How much disturbance would it cause if a government ceases issuing bonds?

I am quite concerned with this question because as a libertarian of largely minarchist tradition, the argument provides a hurdle to smaller government.

Firstly, by connecting the centrality of sovereign bonds as risk-free asset to the health of the financial industry and the economy at large, it legitimizes government intervention in the market.

Secondly, in time of budget surplus, it prevents valuable resources from being used in other areas. Borrowing imposes cost and the cost is being borne for no productive spending at all. It is like Santa Claus throwing money to the streets, except that it is the taxpayers that ultimately pay for it. It is not so much an issue in time of deficit because such deficit spending is grounded on other rationale, regardless whether that rationale is acceptable or not.

Thirdly, borrowing in times when the government has little use for extra fund introduces an unnecessary opportunity cost. “Oh, extra money!

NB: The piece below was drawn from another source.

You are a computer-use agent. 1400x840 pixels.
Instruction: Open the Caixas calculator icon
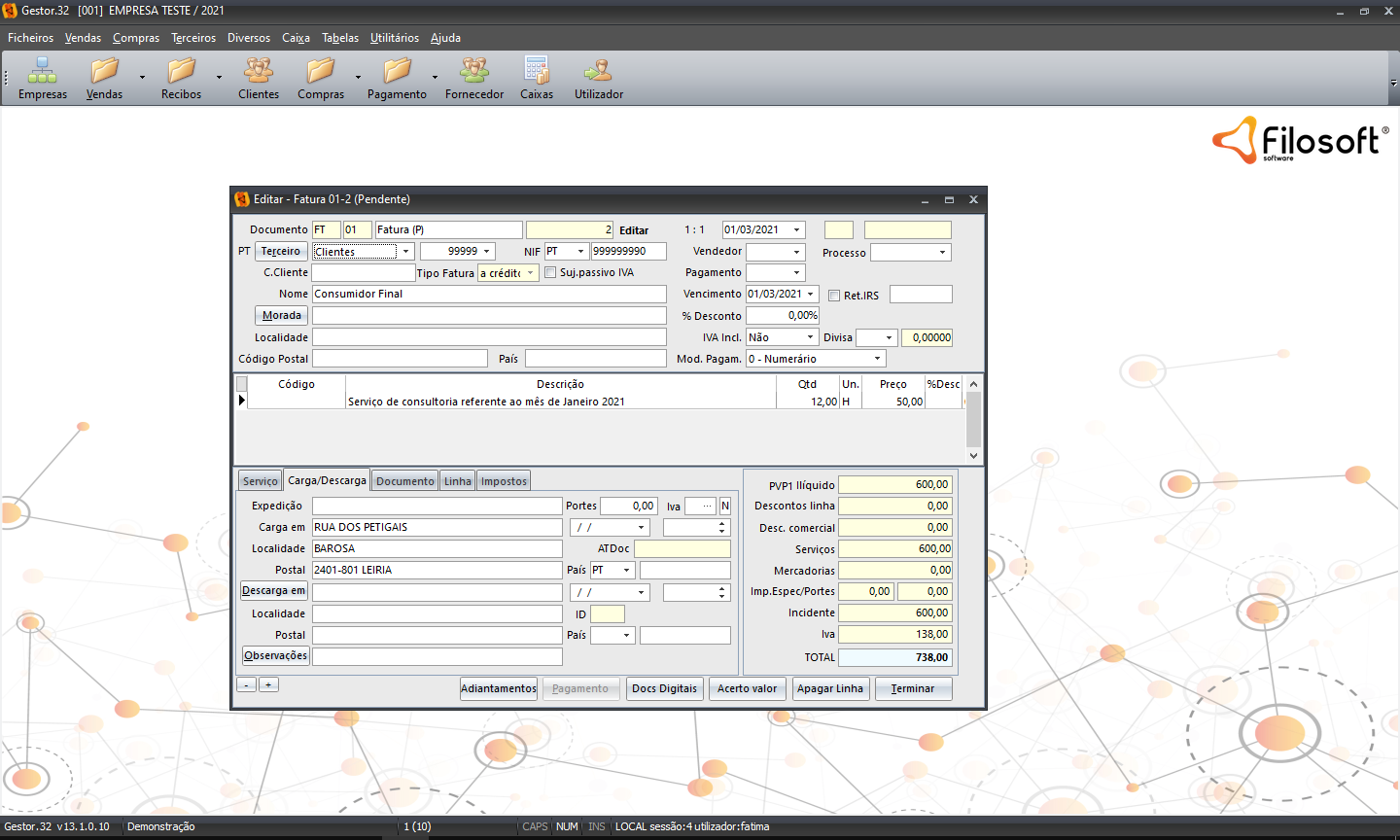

Let us spend it”. After all, with interest charged on that idle money, surely there are better ways to utilize it. That involves reinvesting that borrowed money into investments that provide higher returns. Or funding new government programs that veer away from the role of a limited government. That is not a libertarian-friendly idea.

Returning to the question, how much disturbance or havoc?

I would argue not much since the market will adapt to a scenario without government bonds in the local market.

It is true that without government bond in the market, market players will not have a risk-free asset to base their pricing on, within local context. I am sure they will be able to substitute it with other assets locally however. It will not be risk-free but it is still high quality assets. That probably may cause cost of borrowing to go systematically up since the minimum interest rate in the market that forms the base of all pricings increases to correspond with greater risk faced by market participants. Nonetheless, the industry will find an alternative benchmark.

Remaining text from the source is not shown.